Records provided
==============================
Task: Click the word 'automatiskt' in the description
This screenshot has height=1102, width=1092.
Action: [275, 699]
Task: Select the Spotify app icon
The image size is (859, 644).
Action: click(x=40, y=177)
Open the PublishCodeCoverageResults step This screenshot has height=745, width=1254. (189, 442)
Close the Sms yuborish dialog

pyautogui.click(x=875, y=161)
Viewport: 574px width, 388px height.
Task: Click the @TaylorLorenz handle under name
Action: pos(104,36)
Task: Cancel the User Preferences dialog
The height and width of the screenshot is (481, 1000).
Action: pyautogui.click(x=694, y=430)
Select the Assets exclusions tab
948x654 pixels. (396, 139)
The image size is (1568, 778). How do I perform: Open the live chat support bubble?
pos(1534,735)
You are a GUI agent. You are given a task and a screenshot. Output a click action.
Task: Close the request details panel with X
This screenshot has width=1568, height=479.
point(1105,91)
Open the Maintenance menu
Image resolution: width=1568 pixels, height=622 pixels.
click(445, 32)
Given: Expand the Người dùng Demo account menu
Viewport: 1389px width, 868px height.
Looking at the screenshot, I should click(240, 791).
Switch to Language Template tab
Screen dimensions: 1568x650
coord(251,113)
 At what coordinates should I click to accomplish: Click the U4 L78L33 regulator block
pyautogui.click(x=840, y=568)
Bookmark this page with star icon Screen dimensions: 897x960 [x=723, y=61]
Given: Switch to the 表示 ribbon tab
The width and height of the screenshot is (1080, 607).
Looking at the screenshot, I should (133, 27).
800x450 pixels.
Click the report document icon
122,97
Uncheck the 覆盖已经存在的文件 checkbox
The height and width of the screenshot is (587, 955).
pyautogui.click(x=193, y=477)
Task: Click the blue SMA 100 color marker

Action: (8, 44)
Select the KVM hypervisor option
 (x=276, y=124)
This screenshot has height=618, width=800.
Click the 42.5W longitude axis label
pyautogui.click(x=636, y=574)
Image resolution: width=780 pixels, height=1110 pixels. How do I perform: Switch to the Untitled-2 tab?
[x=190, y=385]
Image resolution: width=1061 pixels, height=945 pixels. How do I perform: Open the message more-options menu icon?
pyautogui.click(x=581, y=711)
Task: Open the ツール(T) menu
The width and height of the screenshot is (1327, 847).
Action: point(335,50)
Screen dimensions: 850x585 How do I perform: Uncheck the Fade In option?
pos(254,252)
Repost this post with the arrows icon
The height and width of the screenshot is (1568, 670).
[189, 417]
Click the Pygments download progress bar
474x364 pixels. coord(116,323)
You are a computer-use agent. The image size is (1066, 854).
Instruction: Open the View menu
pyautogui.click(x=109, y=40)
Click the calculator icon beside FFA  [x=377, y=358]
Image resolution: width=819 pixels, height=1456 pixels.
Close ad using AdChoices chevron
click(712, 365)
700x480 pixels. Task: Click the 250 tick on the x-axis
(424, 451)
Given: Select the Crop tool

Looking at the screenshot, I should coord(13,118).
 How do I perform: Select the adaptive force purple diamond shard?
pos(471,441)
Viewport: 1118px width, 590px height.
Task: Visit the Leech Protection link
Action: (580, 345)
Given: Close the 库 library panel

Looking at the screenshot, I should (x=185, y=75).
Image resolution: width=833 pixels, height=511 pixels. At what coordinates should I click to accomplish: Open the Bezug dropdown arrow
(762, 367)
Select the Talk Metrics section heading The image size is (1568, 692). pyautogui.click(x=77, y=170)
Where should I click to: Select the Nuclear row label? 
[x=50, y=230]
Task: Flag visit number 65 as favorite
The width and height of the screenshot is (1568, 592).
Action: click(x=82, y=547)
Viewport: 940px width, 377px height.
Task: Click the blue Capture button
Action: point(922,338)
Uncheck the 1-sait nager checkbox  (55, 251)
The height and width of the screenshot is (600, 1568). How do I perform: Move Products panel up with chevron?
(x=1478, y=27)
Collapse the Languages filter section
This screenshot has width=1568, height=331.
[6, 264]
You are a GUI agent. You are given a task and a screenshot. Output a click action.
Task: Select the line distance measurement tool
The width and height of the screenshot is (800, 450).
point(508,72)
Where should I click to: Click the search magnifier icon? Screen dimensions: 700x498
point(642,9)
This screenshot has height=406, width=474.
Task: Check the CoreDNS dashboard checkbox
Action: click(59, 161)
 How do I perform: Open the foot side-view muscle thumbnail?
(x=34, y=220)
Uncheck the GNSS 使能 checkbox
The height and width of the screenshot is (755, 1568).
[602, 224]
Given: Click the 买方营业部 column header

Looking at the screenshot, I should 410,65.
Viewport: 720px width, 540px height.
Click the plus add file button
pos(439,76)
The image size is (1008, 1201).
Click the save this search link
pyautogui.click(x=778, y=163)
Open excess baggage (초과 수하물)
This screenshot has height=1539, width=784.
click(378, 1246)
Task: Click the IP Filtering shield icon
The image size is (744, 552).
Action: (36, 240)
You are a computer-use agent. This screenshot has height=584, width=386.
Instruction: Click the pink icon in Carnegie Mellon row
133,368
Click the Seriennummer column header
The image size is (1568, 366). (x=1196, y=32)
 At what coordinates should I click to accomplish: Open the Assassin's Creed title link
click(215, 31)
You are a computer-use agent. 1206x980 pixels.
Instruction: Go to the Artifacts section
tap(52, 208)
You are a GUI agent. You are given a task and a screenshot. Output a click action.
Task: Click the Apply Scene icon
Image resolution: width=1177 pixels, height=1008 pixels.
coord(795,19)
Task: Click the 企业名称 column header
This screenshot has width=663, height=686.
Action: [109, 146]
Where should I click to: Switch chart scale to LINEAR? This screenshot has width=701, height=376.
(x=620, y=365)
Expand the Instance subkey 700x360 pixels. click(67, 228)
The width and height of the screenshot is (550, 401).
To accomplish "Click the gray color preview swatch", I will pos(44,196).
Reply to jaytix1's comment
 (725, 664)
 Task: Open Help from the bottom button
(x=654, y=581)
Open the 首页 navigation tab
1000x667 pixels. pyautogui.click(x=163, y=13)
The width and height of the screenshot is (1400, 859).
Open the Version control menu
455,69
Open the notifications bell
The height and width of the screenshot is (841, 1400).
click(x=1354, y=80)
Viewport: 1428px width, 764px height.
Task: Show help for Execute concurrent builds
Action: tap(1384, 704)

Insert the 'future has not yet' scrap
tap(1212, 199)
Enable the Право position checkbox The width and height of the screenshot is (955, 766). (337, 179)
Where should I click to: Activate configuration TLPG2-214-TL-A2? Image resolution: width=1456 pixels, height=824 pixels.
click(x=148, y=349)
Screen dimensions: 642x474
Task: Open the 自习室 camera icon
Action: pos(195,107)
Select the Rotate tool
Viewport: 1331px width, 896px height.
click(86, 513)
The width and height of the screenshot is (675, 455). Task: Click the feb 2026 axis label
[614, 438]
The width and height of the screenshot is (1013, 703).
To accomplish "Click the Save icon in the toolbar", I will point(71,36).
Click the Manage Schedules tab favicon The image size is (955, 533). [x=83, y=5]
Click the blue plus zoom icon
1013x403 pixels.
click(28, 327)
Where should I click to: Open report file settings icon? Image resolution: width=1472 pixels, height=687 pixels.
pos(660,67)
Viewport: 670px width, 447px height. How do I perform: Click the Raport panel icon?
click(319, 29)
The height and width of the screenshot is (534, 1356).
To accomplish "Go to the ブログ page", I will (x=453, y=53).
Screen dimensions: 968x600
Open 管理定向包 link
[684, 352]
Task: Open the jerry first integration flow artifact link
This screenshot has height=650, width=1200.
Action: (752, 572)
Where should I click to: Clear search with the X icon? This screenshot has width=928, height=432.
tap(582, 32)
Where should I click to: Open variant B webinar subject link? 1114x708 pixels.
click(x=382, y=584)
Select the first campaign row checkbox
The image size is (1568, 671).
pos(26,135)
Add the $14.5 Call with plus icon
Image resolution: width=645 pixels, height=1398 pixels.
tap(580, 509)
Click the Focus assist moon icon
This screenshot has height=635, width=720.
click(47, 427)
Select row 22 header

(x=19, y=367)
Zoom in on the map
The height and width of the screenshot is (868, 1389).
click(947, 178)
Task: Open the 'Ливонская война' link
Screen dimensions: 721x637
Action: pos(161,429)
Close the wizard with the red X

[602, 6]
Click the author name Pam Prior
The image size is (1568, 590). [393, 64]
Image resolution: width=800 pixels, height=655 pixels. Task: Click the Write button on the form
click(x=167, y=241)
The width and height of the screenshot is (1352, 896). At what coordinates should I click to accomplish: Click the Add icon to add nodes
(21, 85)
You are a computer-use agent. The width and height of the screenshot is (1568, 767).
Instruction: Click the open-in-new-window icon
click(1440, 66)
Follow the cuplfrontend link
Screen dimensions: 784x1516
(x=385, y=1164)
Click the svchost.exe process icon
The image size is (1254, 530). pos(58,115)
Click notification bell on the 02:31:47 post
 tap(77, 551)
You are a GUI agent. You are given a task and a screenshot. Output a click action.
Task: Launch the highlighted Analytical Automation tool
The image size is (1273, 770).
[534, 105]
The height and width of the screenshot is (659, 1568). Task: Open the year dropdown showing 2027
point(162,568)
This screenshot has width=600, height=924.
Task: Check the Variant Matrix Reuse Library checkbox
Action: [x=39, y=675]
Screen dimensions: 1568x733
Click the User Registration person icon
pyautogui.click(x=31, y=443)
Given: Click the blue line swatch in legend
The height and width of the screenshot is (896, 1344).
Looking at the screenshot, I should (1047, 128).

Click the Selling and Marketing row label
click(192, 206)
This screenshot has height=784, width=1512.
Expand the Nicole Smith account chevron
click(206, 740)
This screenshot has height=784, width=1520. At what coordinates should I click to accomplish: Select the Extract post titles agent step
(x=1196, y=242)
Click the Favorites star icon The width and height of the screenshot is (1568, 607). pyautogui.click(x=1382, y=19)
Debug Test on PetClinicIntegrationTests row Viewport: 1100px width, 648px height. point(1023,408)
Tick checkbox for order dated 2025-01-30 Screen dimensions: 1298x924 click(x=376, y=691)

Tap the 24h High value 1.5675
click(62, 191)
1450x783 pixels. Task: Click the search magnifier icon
==============================
Work instructions
An exact transcription of the lines from the start of the listing through the line bearing "Given: Expand the" is the whole answer.

Answer box
Task: Click the word 'automatiskt' in the description
This screenshot has height=1102, width=1092.
Action: [275, 699]
Task: Select the Spotify app icon
The image size is (859, 644).
Action: click(x=40, y=177)
Open the PublishCodeCoverageResults step This screenshot has height=745, width=1254. (189, 442)
Close the Sms yuborish dialog

pyautogui.click(x=875, y=161)
Viewport: 574px width, 388px height.
Task: Click the @TaylorLorenz handle under name
Action: pos(104,36)
Task: Cancel the User Preferences dialog
The height and width of the screenshot is (481, 1000).
Action: pyautogui.click(x=694, y=430)
Select the Assets exclusions tab
948x654 pixels. (396, 139)
The image size is (1568, 778). How do I perform: Open the live chat support bubble?
pos(1534,735)
You are a GUI agent. You are given a task and a screenshot. Output a click action.
Task: Close the request details panel with X
This screenshot has width=1568, height=479.
point(1105,91)
Open the Maintenance menu
Image resolution: width=1568 pixels, height=622 pixels.
click(445, 32)
Given: Expand the Người dùng Demo account menu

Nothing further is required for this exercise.